RECORD EXCERPTS Block Start

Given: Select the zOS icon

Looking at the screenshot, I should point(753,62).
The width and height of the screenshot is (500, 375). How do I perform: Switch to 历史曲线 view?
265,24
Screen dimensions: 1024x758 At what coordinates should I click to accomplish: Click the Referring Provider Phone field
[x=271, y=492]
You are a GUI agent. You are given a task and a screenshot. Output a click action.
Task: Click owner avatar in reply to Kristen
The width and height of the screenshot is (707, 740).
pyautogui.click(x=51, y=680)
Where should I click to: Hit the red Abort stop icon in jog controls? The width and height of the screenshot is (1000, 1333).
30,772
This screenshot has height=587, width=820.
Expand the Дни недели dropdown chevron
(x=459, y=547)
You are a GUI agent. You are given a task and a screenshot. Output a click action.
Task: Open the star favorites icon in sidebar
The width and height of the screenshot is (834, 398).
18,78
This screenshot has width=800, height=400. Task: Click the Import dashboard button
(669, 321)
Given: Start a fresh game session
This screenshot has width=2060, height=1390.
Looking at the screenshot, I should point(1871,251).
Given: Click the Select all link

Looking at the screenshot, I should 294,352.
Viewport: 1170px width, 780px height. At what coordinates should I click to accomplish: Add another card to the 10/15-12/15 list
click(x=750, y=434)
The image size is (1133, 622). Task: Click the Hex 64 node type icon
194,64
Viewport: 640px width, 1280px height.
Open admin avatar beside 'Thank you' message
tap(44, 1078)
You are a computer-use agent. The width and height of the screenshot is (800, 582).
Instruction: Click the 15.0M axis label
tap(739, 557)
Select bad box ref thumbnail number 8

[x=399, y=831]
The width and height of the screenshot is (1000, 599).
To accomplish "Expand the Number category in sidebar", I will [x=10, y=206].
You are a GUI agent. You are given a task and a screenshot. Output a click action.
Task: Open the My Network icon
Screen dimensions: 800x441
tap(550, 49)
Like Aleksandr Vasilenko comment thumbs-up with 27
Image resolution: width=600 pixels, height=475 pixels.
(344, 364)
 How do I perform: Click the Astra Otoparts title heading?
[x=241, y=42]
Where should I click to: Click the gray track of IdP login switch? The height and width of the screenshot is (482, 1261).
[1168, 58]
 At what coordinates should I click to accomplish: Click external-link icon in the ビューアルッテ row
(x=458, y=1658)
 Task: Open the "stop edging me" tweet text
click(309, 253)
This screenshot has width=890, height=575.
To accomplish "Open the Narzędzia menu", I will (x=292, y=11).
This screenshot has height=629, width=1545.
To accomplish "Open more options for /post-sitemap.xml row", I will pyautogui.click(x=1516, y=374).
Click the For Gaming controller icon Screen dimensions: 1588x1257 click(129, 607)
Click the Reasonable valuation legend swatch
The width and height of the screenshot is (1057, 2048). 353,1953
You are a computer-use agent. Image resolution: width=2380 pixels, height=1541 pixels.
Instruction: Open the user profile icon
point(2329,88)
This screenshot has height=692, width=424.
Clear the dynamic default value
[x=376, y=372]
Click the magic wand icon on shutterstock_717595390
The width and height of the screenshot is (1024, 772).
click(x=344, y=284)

RECORD EXCERPTS Block End

ACTION ITEM:
Search the data above for the word "computer" and count the lines where it appears. Only the number should be given.

RESPONSE BELOW:
2